As physical spaces go, do you have a sense of whether what’s happening in DC is different from what’s happening in other major US cities?

I think it’s similar. The Park Service is marking new national historic landmarks through an LGBT initiative, but we can’t really go around and put purple flags everywhere there was a gay disco (although I would love to). A lot of people have a personal attachment to bars that were never really great shakes as institutions. There was a place called Rascals down the block from me on Connecticut Avenue where I had one of the hottest nights in my entire life as a teenager—but it was never a bar that was particularly noble or brilliant. It’s closed, and now I see it all the time and it’s like some kind of shoe store or something. But the thing that’s happening nationally is similar to what happened to the black community. (Obviously there are people who identify as both black and gay, to be clear.) In the years of segregation, you had black-owned businesses and black-owned baseball franchises and all of that because you couldn’t belong to or go to other places. And then when that changed, people stopped going to the black-owned ball game or restaurant, unless you really had a loyal neighborhood clientele. It’s the same thing [in the gay community]. With integration, the old independent joints vanish. Some of that is because people believe it’s better to go with a nationally known brand, better to have a chain restaurant than a gay restaurant. People will go with the familiar, or they think it improves the neighborhood to have a big shop or restaurant rather than a gay bar. Or frankly the people who own or manage the independent places just can’t afford the overhead. That was true of music festivals.

We can rattle off the names of gay bars in DC, bars that seem to cater more to gay men than women. Why is that? Why are there so few lesbian bars, comparatively?

I think traditionally, young men have come out earlier and had more experiences with what we would now call hooking up, and have been more involved in the late-night party scene. Women have had less money, which is still true, and have gone out less because of the discretionary income thing.

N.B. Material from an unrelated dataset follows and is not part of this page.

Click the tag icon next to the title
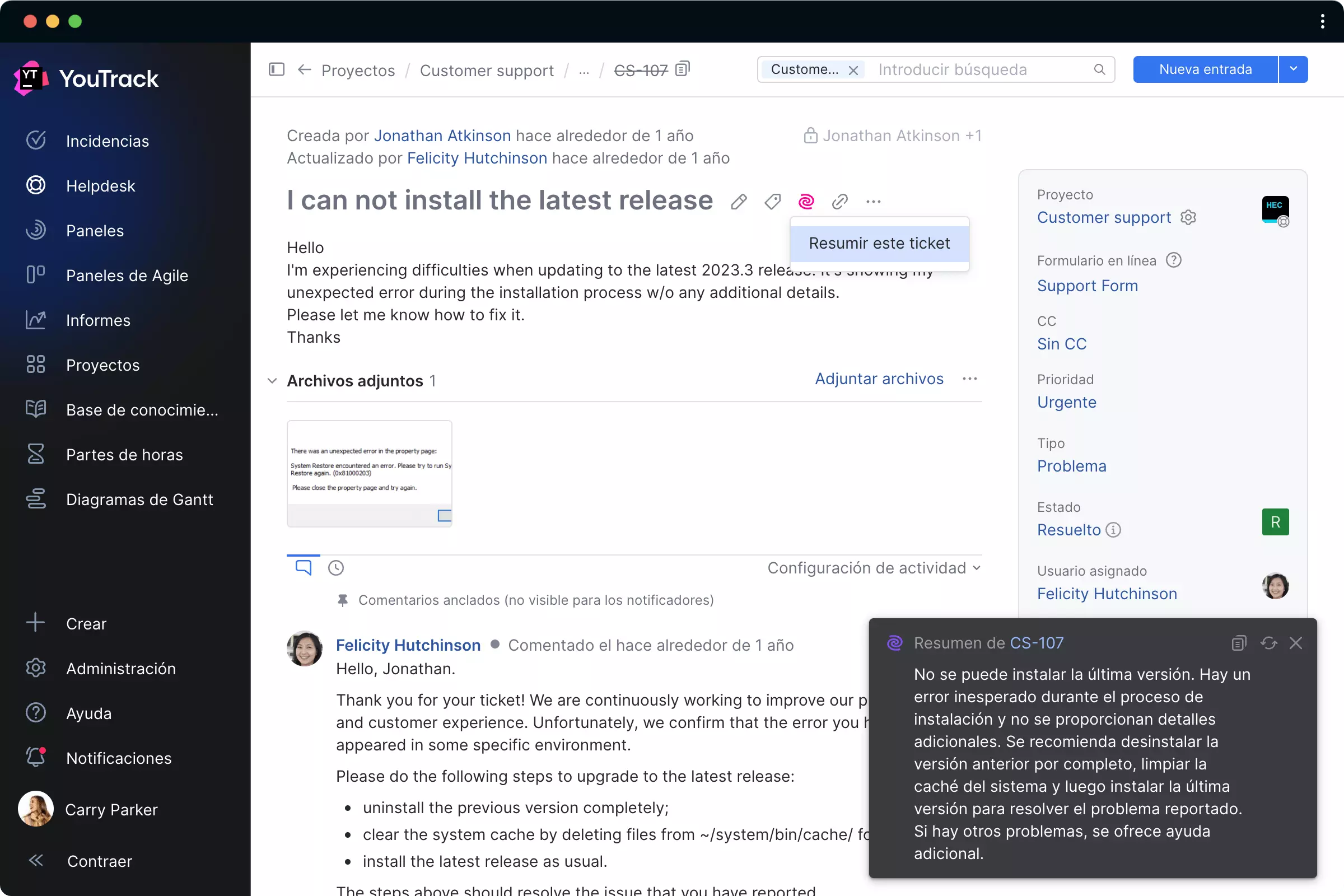The width and height of the screenshot is (1344, 896). [x=772, y=201]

Women have tended to pair off and settle down; although that’s a stereotype, there’s a grain of truth to it. Their going-out years have been fewer, and that has made it harder for women’s organizations to sustain, because women don’t go out as much and they don’t drink as much. I think women have met one another in other places, sometimes vacationing or through work, and are possibly more interested in meeting through online dating where you can find someone based on similar interests. There’s also a different kind of need to find women in alternative sites; women in the military were often so closeted and afraid, and they’d try to have immersion in a specifically lesbian space on their time off. I think that women still like to go out dancing, and they like to do so in a place where they don’t have guys pinching them or whatever, but women have just not had access to the real estate that guys have enjoyed. A lot of it really is economic, or it’s the community where the bars are, or it’s that women have kids and don’t stay out as late. And the women’s movement has changed. The movement of the seventies, and into the eighties and nineties, made women want to be with other women for political reasons. So they put their lesbian dollars into supporting women’s businesses, and they don’t do that now. That feminist imperative has waned, unfortunately.